Si ésta es la postura de Kerouac con respecto al acto de escribir, no menos apegado a la vida es su procedimiento estilístico, que nuevamente regresa a un elemento típicamente americano y con toda seguridad ajeno, al menos como inspiración literaria, a la cultura europea. Es en el jazz donde busca la base de su estilo, de su técnica e incluso de su punto de vista. En el decálogo de la prosa espontánea del que antes he hablado, Kerouac escribió bajo la voz «Procedimento»: «Dado que el tiempo es la esencia de la pureza del discurso, el lenguaje es un libre fluir de la mente en secretas ideas-palabras personales, un expresar (como hacen los músicos de jazz) el objeto de la imagen»; y bajo la voz «Método» escribió entre otras cosas: «No hagáis períodos que separen frases-estructuras ya confundidas arbitrariamente por falsos puntos y comas y por tímidas comas, en realidad inútiles, y servios en cambio de una enérgica abertura que separe la respiración retórica (igual que el músico de jazz toma aliento entre las distintas frases ejecutadas)».

Del revelador contenido de estas confidencias se han percatado de repente ciertos críticos progresistas americanos, y uno de ellos ha escrito ya un ensayo (hoy por hoy, el más penetrante de la bibliografía de Kerouac), titulado La expresión de Kerouac, en el que demuestra haber comprendido con exactitud lo que Kerouac entiende por «lenguaje». Está claro que ahora, cuando se habla de su lenguaje, no se alude ya a su lengua, a su slang, relegado como sus contenidos a la historia de las costumbres. Que los beat calientes de posguerra aceptaran el dialecto de los jazzmen más o menos drogadictos y más o menos negros del mismo modo que adoptaron su indumentaria y costumbres, y que Kerouac se erigió en portavoz de ellos, es cosa ya conocida y que interesa sobre todo a los traductores europeos de los libros beat, inmersos a menudo en dificultades casi insuperables debido a que aún no se ha publicado un auténtico diccionario de lengua beat [2].' Pero esta lengua sólo es, para Kerouac, un medio expresivo: aludir a su lenguaje significa en realidad hablar precisamente de su método descriptivo, de su punto de vista, de su tono, de su sonoridad.

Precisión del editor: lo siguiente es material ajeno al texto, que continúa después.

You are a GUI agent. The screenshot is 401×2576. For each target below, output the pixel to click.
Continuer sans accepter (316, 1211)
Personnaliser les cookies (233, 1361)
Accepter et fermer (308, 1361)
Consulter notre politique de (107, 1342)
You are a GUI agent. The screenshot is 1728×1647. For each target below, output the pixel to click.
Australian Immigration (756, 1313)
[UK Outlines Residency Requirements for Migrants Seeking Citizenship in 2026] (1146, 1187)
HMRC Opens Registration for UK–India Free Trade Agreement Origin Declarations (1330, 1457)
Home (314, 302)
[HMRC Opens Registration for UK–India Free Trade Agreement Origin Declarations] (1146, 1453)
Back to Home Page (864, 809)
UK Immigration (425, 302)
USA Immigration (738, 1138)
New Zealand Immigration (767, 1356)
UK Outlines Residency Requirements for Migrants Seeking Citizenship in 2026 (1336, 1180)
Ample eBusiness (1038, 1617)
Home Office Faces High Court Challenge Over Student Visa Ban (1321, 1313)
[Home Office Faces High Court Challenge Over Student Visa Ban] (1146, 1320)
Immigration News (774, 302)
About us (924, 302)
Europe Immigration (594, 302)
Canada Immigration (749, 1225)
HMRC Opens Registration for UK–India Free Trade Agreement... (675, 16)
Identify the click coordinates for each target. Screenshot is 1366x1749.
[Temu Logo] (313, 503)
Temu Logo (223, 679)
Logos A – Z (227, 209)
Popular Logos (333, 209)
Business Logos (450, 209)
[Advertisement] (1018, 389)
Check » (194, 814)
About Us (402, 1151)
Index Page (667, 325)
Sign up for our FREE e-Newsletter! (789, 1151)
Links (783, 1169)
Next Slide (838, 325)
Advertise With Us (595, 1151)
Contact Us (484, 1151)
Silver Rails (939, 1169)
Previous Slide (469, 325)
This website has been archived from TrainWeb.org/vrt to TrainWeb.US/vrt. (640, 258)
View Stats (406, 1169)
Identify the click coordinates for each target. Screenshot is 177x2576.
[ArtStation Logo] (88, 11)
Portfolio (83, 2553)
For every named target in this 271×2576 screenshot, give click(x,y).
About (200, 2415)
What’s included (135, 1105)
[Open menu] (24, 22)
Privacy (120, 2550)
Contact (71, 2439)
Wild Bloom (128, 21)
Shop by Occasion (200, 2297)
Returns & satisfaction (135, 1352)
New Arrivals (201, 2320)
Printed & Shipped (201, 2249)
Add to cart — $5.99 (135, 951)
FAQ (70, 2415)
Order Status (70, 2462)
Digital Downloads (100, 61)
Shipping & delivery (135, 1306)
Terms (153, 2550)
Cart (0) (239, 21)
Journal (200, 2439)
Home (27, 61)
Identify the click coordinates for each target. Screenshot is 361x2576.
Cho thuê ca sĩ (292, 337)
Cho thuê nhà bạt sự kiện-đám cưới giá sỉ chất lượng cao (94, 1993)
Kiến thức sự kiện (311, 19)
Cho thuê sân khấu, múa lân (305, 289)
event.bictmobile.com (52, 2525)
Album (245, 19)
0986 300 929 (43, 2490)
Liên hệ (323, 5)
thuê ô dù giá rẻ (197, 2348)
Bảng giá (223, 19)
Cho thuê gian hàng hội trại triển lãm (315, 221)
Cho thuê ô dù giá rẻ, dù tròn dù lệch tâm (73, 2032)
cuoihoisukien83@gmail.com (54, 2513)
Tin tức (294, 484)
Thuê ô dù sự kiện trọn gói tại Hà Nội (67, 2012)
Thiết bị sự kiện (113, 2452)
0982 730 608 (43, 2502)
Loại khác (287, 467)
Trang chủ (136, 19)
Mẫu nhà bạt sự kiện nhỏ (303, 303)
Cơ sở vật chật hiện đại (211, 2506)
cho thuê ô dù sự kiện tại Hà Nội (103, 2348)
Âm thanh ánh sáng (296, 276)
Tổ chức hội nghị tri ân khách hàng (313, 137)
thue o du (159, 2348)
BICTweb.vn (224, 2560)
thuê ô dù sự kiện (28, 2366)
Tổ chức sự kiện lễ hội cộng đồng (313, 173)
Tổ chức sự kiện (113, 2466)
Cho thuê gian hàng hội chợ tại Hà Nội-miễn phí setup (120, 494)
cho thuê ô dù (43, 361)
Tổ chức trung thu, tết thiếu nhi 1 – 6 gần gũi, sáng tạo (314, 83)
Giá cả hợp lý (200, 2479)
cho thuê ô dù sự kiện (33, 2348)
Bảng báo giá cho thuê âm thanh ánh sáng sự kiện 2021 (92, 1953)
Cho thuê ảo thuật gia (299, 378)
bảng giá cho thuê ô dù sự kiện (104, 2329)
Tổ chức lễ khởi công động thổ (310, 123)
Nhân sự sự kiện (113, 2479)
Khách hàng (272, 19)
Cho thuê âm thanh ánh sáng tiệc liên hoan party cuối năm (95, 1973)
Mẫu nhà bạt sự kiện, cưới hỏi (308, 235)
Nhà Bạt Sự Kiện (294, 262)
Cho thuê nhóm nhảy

Probablemente, la próxima misión de los críticos será examinar las fases a través de las cuales la lengua se ha transformado en él en lenguaje. Porque es fácil comprobar que las palabras de la jerga beat son siempre violentas, incisivas, encerradas y seleccionadas entre vocablos monosilábicos, con efectos infalibles de tensión y de potencia alusiva; pero esto no sería suficiente para indicar cuál ha sido la participación que el escritor ha tenido en la manipulación que, en su página, las ha hecho convertirse en «estilo» ya inconfundible. En este sentido, pueden representar alguna ayuda ciertas revelaciones localizables en Los vagabundos del Dharma, una novela en la que Kerouac quiso teorizar la filosofía Zen y que escribió con anterioridad a este decálogo. De esta novela se colegía que Kerouac había extraído de cierta literatura china el gusto de valorar las imágenes descarnando las frases y las palabras hasta el punto de llevar a los simples vocablos a tensiones y vibraciones casi simbólicas. El esfuerzo por eliminar todas las partes del discurso que no fuesen rigurosamente indispensables y que dificultaran, por tanto, la adhesión a la validez de la imagen, conducía a una intensidad más propia del poeta que del novelista: no en vano Kerouac componía por aquella época los versos que más tarde publicaría en México City Blues.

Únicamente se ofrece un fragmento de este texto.